### Excerpted data:
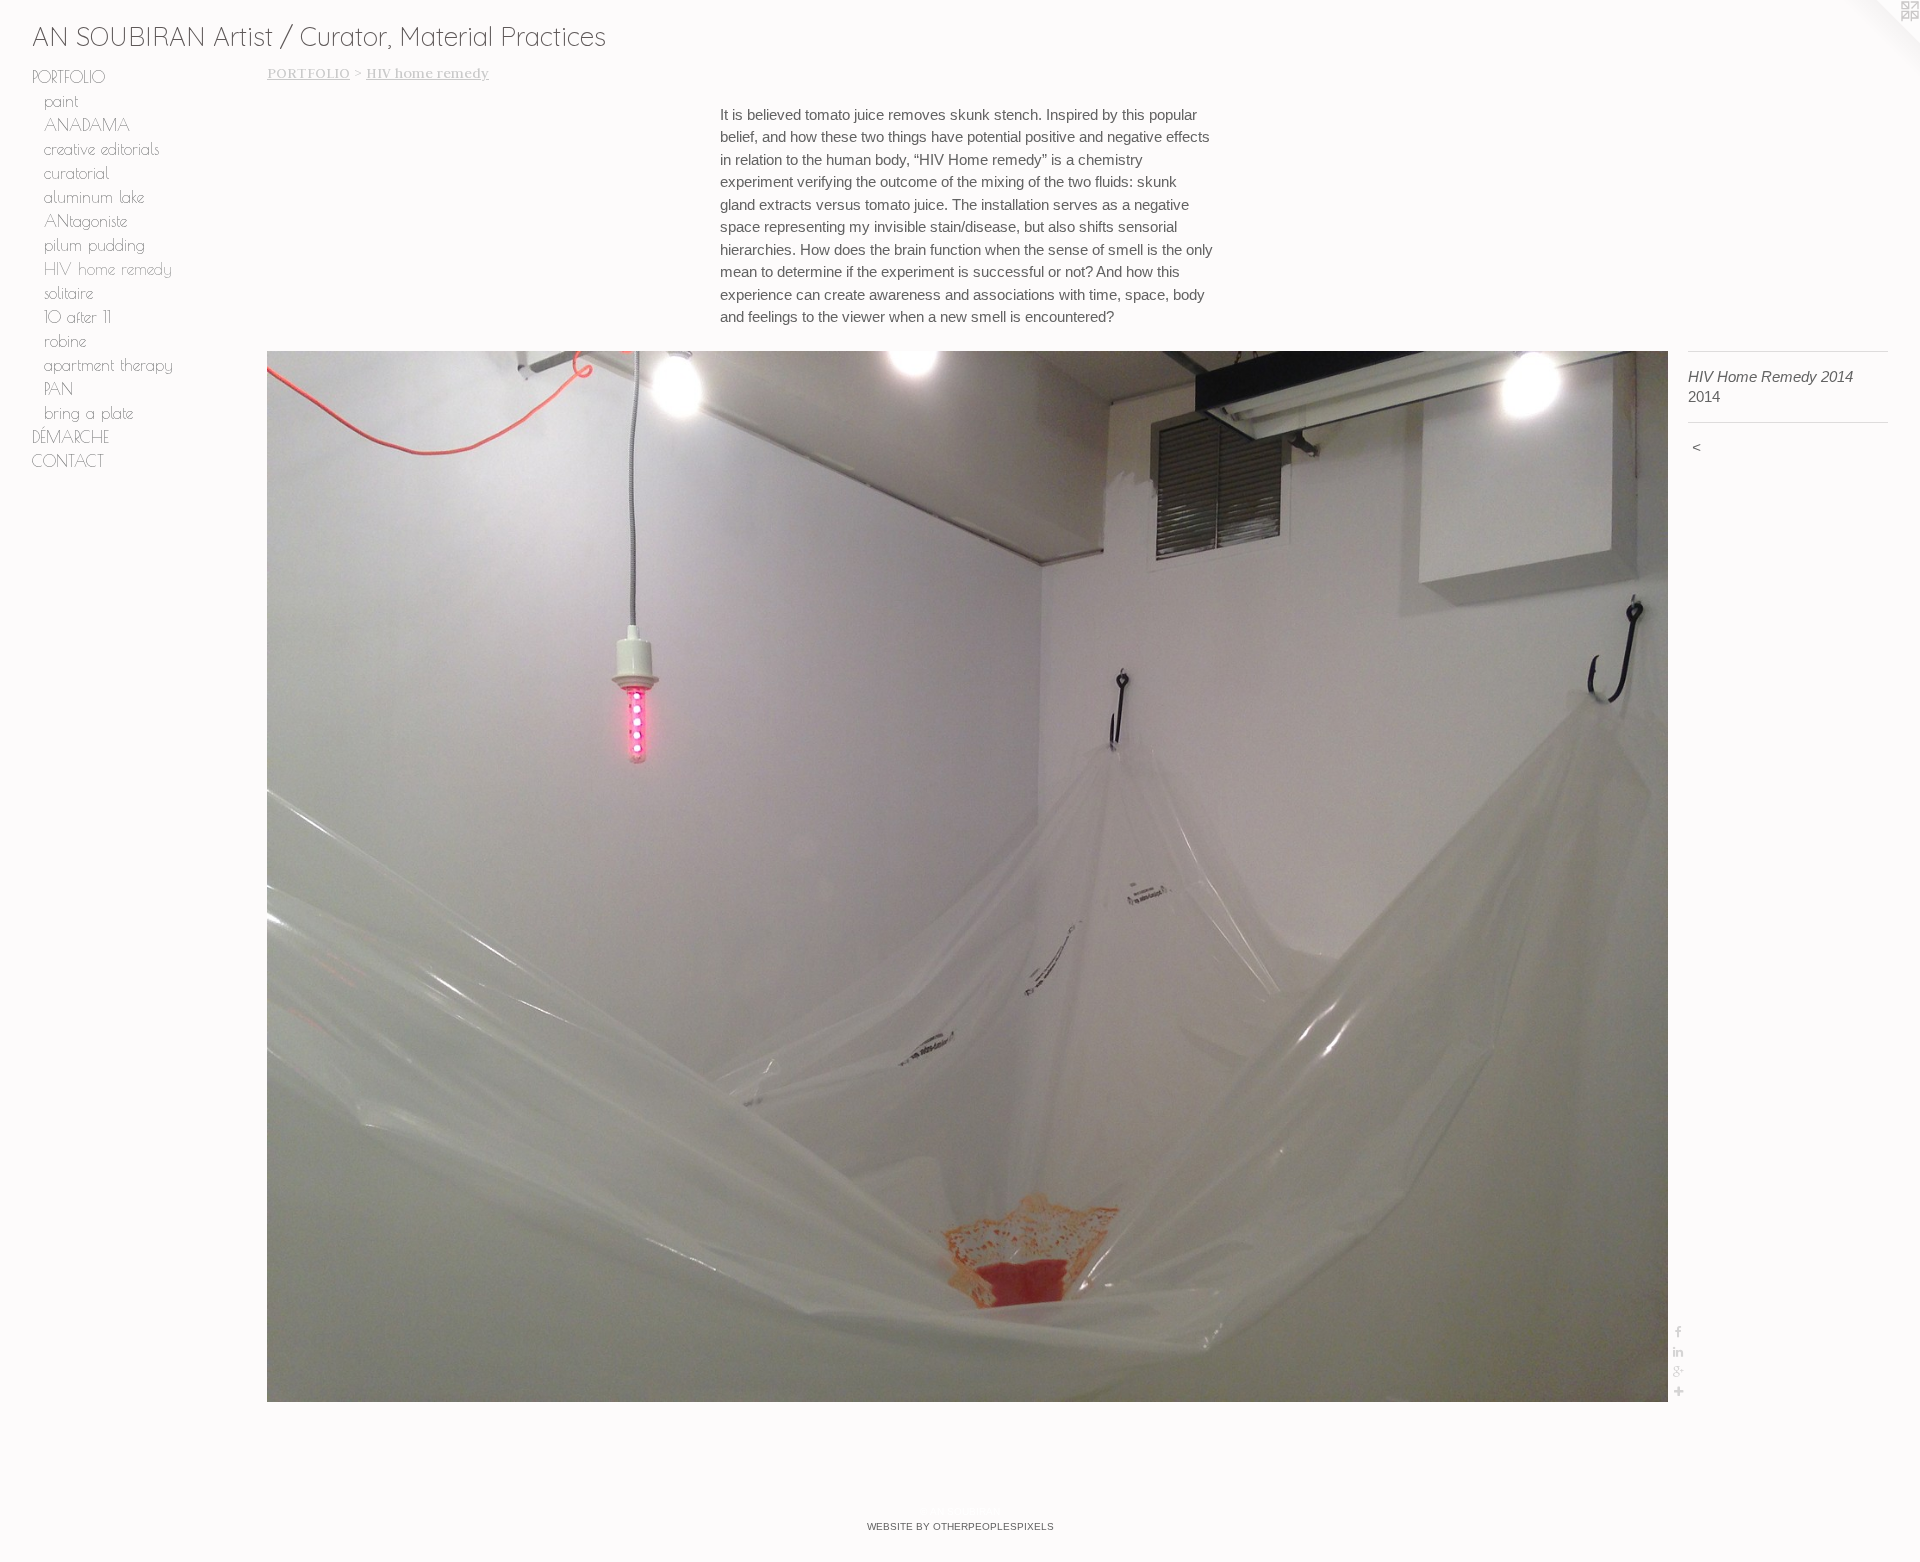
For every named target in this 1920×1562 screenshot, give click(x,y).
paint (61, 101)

--

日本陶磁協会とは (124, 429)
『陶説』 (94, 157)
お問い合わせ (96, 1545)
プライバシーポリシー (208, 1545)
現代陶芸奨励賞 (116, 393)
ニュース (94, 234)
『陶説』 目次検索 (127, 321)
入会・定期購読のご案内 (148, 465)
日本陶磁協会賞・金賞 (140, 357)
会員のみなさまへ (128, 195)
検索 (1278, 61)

### Task goal:
For the listing above, print only the lines starting at the line containing "For every named" and ending at the line containing "paint (61, 101)", exactly, both included.

### Result below:
For every named target in this 1920×1562 screenshot, give click(x,y).
paint (61, 101)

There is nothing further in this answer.